▶ **DATASET CONTENT**:
-- -- --
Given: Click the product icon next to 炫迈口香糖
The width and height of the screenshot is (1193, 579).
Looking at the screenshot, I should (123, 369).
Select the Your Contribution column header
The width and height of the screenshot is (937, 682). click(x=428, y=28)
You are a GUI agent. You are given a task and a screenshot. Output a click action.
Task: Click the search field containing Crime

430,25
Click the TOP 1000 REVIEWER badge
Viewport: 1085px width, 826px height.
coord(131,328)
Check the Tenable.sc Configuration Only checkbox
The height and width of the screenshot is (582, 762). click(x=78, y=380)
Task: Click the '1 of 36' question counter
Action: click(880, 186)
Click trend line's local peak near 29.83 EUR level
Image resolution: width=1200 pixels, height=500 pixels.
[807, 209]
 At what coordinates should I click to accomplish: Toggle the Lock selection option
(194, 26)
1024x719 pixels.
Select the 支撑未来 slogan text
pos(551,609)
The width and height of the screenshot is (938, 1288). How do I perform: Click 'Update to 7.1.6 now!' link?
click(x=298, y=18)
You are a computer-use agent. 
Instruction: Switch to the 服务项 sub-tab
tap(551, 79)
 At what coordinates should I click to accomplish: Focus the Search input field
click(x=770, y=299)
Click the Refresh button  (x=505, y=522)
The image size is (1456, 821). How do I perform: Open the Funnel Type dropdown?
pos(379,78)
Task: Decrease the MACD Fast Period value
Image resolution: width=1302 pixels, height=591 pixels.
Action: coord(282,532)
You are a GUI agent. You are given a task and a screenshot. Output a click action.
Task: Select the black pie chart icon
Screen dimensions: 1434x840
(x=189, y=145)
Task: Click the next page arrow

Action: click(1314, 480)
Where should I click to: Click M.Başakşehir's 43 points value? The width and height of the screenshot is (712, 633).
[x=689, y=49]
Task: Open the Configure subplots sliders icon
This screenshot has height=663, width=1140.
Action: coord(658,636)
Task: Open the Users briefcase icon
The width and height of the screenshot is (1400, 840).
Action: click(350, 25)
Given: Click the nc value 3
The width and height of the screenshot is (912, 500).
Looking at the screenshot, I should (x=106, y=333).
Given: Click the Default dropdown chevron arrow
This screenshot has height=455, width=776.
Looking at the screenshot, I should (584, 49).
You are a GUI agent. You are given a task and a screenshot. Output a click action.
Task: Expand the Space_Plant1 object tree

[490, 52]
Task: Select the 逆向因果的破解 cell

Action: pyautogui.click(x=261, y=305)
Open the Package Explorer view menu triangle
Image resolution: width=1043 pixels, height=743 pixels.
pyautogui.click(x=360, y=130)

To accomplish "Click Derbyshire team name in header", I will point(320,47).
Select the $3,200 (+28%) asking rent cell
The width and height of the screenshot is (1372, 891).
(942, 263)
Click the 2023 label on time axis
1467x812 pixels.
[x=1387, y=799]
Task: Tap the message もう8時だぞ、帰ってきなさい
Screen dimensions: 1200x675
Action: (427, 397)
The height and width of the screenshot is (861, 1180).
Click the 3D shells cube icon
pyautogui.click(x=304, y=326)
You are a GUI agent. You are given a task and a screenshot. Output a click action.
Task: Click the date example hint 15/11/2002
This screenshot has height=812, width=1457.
-- -- --
▶ **TRY IT**:
Retype, in the same exact form, the lines of the material above from the line holding "Task: Select the black pie chart icon" through the line holding "Select the $3,200 (+28%) asking rent cell".

▶ **TASK OUTPUT**:
Task: Select the black pie chart icon
Screen dimensions: 1434x840
(x=189, y=145)
Task: Click the next page arrow

Action: click(1314, 480)
Where should I click to: Click M.Başakşehir's 43 points value? The width and height of the screenshot is (712, 633).
[x=689, y=49]
Task: Open the Configure subplots sliders icon
This screenshot has height=663, width=1140.
Action: coord(658,636)
Task: Open the Users briefcase icon
The width and height of the screenshot is (1400, 840).
Action: click(350, 25)
Given: Click the nc value 3
The width and height of the screenshot is (912, 500).
Looking at the screenshot, I should (x=106, y=333).
Given: Click the Default dropdown chevron arrow
This screenshot has height=455, width=776.
Looking at the screenshot, I should (584, 49).
You are a GUI agent. You are given a task and a screenshot. Output a click action.
Task: Expand the Space_Plant1 object tree

[490, 52]
Task: Select the 逆向因果的破解 cell

Action: pyautogui.click(x=261, y=305)
Open the Package Explorer view menu triangle
Image resolution: width=1043 pixels, height=743 pixels.
pyautogui.click(x=360, y=130)

To accomplish "Click Derbyshire team name in header", I will point(320,47).
Select the $3,200 (+28%) asking rent cell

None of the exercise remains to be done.